### Available data
■ ■ ■ ■ ■ ■ ■

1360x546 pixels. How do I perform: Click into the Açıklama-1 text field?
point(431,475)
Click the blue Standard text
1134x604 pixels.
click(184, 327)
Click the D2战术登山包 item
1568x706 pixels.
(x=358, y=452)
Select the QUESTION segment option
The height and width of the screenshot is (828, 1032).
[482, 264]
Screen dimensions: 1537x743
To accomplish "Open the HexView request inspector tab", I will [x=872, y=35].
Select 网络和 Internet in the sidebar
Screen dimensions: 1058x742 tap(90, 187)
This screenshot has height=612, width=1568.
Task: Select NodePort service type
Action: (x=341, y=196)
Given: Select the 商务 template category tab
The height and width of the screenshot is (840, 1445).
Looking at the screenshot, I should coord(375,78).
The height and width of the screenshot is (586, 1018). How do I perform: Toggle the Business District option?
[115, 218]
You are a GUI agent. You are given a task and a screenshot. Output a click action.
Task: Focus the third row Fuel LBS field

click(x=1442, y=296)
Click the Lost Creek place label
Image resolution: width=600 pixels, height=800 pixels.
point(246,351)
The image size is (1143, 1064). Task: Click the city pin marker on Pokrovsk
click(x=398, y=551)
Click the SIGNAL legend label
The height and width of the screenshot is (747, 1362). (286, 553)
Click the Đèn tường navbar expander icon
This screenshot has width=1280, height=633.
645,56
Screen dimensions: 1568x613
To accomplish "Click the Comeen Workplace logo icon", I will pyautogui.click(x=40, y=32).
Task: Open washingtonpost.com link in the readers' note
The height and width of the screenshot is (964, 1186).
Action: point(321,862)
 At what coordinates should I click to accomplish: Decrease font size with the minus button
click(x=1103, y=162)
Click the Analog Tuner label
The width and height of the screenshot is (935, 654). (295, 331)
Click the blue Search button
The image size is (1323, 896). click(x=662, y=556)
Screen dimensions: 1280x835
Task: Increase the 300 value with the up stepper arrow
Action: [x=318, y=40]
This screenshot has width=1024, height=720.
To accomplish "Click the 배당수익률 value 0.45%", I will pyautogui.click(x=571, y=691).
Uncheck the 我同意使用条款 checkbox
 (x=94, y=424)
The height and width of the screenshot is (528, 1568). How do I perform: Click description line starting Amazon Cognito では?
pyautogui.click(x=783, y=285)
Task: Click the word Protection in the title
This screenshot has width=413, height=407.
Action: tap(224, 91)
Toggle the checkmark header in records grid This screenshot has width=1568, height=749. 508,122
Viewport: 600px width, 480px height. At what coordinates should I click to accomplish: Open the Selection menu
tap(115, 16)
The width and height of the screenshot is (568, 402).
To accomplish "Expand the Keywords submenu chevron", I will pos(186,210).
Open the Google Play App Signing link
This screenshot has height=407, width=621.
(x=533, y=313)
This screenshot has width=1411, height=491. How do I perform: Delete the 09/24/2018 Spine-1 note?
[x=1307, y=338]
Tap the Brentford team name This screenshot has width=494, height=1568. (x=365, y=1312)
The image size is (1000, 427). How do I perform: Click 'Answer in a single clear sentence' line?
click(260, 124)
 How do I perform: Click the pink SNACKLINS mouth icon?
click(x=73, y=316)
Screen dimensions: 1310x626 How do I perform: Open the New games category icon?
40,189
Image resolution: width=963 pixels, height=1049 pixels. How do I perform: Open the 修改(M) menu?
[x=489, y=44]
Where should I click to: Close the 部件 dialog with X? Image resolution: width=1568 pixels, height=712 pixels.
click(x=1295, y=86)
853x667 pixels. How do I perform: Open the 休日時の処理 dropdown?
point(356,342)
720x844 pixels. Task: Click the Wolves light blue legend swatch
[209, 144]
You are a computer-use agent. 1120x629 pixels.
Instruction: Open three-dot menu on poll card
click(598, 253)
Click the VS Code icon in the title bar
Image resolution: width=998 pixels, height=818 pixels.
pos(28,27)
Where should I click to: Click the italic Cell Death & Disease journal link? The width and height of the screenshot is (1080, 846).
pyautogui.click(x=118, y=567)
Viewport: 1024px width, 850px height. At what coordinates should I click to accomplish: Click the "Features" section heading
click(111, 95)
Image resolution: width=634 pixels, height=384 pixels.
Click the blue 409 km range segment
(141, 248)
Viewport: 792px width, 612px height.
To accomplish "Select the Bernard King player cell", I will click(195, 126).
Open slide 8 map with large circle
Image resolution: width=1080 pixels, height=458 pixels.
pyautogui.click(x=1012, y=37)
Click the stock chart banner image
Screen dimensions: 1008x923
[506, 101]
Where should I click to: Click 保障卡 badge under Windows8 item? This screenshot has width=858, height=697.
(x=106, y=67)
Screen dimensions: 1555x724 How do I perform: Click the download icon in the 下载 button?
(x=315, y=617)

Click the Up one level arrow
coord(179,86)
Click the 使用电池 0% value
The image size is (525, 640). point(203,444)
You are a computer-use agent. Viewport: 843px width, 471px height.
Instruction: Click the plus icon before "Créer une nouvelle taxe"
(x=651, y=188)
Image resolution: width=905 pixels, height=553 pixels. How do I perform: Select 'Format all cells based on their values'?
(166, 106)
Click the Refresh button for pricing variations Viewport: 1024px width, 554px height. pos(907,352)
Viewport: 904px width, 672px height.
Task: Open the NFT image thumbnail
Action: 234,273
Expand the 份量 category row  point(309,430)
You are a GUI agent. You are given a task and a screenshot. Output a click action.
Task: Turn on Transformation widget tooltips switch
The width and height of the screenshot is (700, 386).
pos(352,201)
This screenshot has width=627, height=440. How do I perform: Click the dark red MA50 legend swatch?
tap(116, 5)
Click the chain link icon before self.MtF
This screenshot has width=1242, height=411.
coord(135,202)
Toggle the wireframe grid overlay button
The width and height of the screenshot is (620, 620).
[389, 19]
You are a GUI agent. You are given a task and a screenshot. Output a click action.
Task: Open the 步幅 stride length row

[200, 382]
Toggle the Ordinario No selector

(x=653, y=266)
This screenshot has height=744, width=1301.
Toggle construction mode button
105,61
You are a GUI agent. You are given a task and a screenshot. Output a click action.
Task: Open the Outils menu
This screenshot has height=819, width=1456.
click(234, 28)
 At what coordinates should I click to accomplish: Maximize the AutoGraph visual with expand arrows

■ ■ ■ ■ ■ ■ ■

### Exercise aim
Please, starting with the first line of the material above, write out each line exactly and finish on the line that includes "Select the QUESTION segment option".

### Output for this exercise
1360x546 pixels. How do I perform: Click into the Açıklama-1 text field?
point(431,475)
Click the blue Standard text
1134x604 pixels.
click(184, 327)
Click the D2战术登山包 item
1568x706 pixels.
(x=358, y=452)
Select the QUESTION segment option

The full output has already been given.